Trends in private sector climate finance: report prepared by the United Nations Secretary General’s climate change support team
This report presents the progress made since the 2014 climate summit in private sector climate finance. It argues that the private sector has made significant strides in response to the challenge posed by climate change and has led the effort so far, but that now it is time for the policy makers to take action in order to accelerate the pace of private sector investment and engagement.
According to the report, there has been a steady rise across both developed and developing countries in the number of lives and value of assets insured, and an improvement in risk reduction and disaster response measures. This has been enabled by more sophisticated tools for understanding the causes of risk and vulnerability, and by a range of expanding products and approaches, such as sovereign risk pooling, micro-insurance, catastrophe bonds and index-based insurance.
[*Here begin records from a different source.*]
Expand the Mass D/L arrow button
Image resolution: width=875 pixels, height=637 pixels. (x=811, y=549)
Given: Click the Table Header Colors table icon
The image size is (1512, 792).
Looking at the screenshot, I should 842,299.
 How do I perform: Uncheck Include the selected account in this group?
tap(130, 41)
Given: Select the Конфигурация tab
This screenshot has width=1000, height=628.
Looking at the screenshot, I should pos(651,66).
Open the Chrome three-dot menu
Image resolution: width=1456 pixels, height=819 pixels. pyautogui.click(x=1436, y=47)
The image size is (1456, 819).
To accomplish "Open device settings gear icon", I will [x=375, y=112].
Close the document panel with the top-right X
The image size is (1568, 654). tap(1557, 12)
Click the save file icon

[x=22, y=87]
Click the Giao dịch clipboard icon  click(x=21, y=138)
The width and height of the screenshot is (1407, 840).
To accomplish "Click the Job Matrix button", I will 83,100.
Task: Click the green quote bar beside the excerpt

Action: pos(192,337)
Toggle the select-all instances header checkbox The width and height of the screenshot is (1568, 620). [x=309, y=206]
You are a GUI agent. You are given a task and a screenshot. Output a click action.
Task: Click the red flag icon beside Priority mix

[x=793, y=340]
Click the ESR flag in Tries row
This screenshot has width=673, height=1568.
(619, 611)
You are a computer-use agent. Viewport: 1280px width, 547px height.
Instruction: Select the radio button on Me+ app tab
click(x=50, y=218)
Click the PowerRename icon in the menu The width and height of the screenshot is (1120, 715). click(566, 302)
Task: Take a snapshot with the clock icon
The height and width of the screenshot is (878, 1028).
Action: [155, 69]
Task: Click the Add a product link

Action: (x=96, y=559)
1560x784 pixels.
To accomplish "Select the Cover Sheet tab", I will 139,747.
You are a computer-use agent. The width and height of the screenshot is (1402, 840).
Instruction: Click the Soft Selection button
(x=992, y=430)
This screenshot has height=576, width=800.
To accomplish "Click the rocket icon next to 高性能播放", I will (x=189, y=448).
However, the report notes that despite these developments, key challenges remain. Crucially, insured losses remain low in many developing countries. Moreover, the core challenge of climate change risk - the gradually and steadily increasing levels of risk - are only starting to be addressed through integrated risk management and insurance approaches. Information critical to progress is still not as robustly available as it might be, especially data on the socio-economic drivers of disaster risk, and even basic risk information in some regions. There is also a fundamental lack of information about how effective various disaster reduction and response measures are, so insurance premiums could potentially be reduced for those regions taking progressive action.